Search the data below for the word "servidor" and copy each line that holds it.

MATERIAL FOR THIS TASK ▸
----------

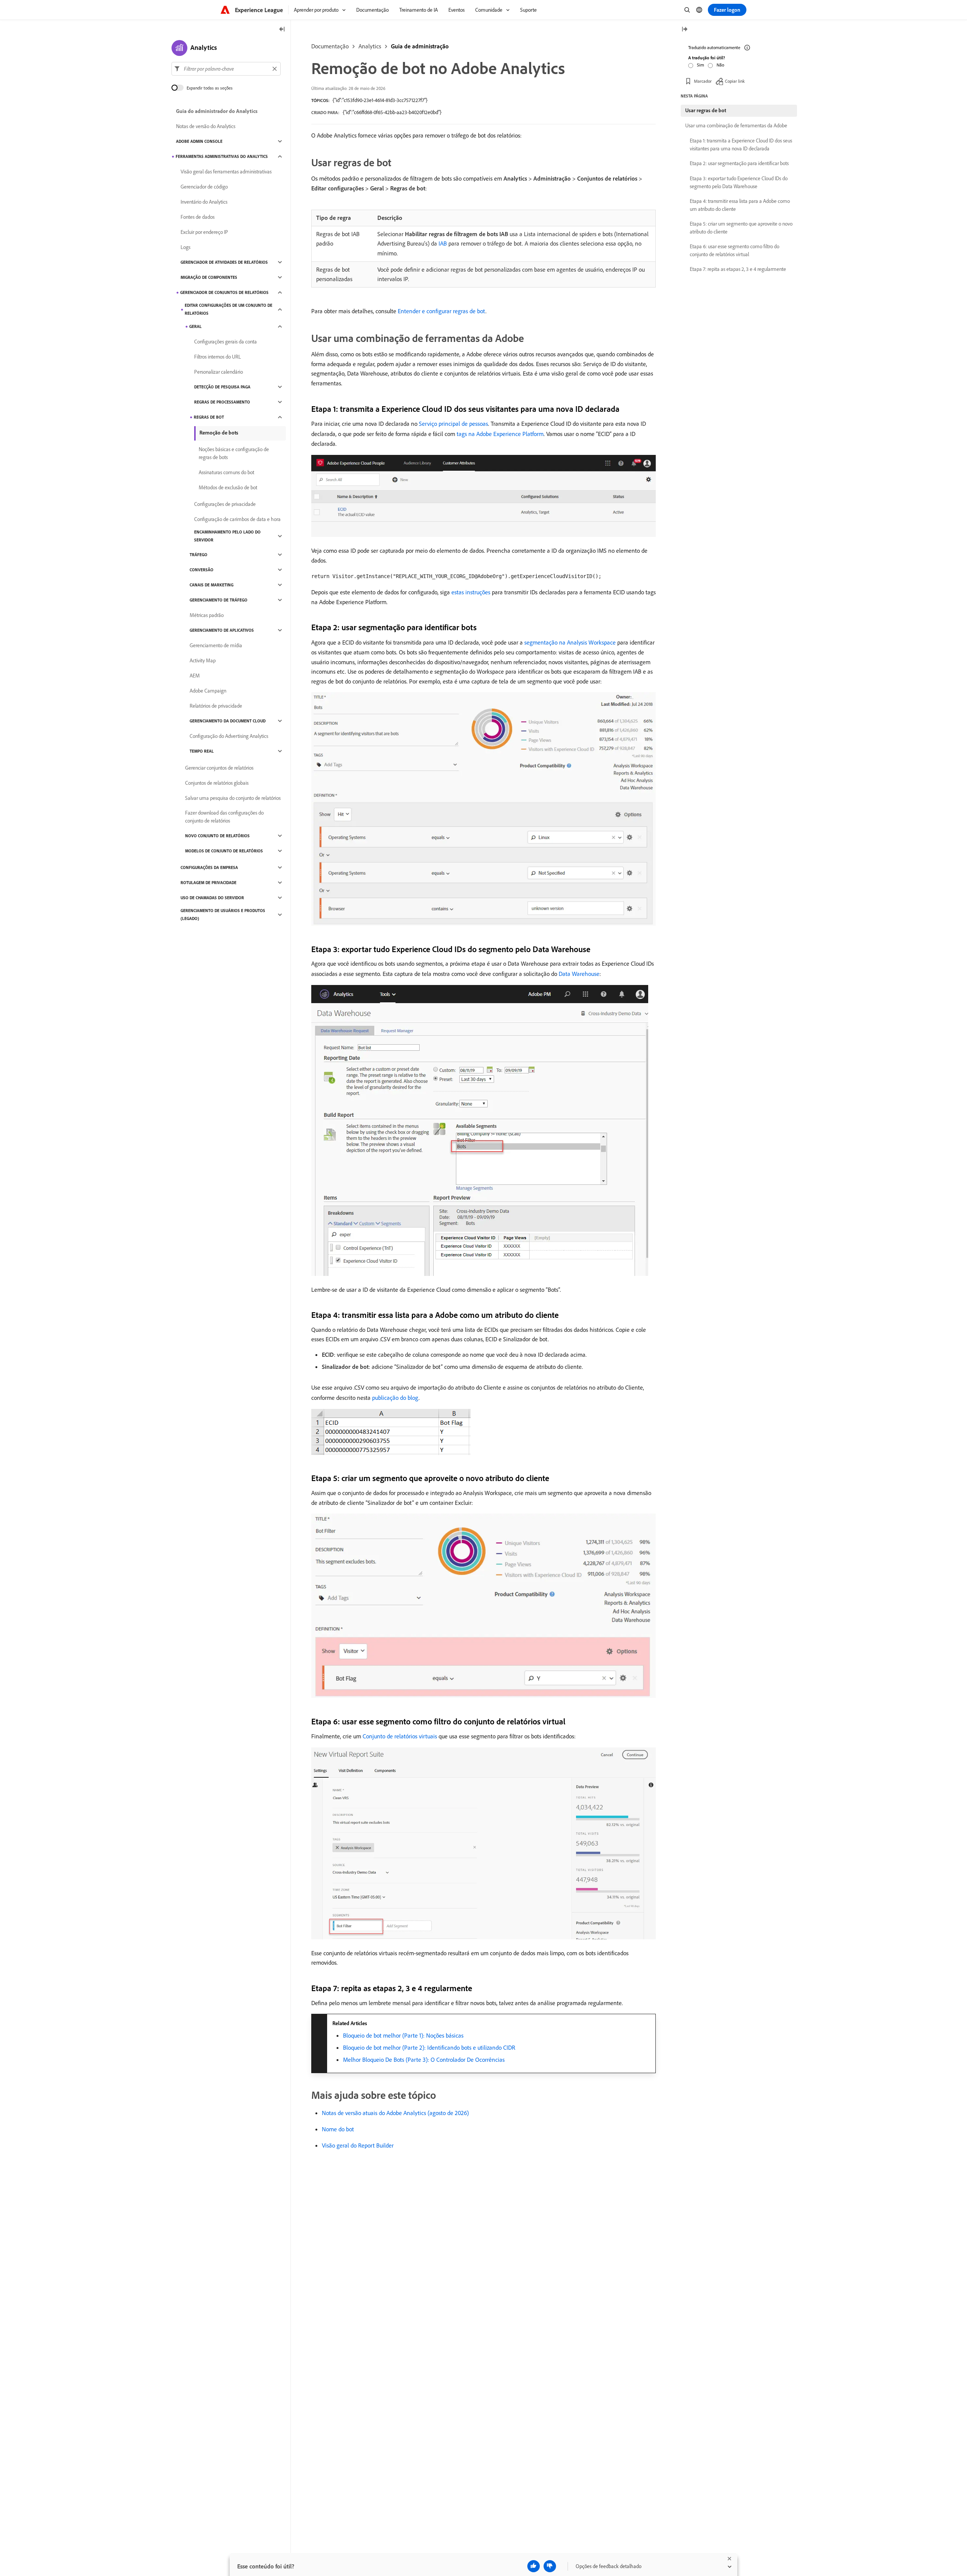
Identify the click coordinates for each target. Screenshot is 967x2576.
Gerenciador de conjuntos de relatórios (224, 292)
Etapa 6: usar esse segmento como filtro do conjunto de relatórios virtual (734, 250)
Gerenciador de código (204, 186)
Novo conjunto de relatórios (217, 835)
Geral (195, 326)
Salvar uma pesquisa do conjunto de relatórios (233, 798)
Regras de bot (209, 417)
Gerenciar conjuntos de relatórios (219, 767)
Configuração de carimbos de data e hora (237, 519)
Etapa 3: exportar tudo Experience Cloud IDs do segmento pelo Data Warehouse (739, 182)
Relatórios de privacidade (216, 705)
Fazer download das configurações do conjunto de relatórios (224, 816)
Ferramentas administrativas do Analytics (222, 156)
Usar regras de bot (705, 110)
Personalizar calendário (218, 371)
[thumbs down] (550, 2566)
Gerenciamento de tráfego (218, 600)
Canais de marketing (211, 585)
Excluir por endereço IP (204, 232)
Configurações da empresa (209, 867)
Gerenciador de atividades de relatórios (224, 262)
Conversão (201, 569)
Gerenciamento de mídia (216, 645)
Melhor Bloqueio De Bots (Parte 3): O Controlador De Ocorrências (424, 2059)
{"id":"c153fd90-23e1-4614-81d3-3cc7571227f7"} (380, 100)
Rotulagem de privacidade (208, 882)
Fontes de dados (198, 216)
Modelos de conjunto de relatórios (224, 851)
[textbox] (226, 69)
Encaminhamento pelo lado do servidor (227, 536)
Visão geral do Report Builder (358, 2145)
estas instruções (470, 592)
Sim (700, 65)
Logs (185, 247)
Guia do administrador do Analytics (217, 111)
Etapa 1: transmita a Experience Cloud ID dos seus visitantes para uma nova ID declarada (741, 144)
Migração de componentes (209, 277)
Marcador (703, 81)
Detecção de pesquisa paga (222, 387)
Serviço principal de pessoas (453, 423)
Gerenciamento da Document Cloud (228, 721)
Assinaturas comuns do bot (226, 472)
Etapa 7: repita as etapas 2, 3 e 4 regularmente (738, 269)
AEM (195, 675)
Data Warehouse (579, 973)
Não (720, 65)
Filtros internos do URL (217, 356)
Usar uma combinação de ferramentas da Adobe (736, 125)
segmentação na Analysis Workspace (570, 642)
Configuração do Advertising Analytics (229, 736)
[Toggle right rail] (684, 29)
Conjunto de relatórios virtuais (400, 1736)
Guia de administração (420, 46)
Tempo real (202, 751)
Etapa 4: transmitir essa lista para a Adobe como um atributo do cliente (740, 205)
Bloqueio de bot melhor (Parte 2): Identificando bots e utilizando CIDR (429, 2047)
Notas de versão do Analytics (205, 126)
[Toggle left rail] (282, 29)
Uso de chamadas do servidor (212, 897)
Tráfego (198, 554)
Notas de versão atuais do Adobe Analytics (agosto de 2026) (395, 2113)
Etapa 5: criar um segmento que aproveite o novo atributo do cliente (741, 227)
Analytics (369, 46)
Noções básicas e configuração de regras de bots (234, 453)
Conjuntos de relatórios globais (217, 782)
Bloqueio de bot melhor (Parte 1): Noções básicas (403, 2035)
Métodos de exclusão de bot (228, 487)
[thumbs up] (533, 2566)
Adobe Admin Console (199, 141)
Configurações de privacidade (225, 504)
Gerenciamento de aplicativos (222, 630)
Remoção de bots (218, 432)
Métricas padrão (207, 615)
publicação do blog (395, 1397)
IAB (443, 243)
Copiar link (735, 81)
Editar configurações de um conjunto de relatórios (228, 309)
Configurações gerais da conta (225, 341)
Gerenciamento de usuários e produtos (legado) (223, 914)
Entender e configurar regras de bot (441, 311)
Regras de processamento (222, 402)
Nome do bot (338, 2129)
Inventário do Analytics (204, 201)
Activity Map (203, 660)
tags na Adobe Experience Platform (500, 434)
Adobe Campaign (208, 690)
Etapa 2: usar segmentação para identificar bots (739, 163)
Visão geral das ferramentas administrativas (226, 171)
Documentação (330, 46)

----------

SOLUTION ▸
Encaminhamento pelo lado do servidor (227, 536)
Uso de chamadas do servidor (212, 897)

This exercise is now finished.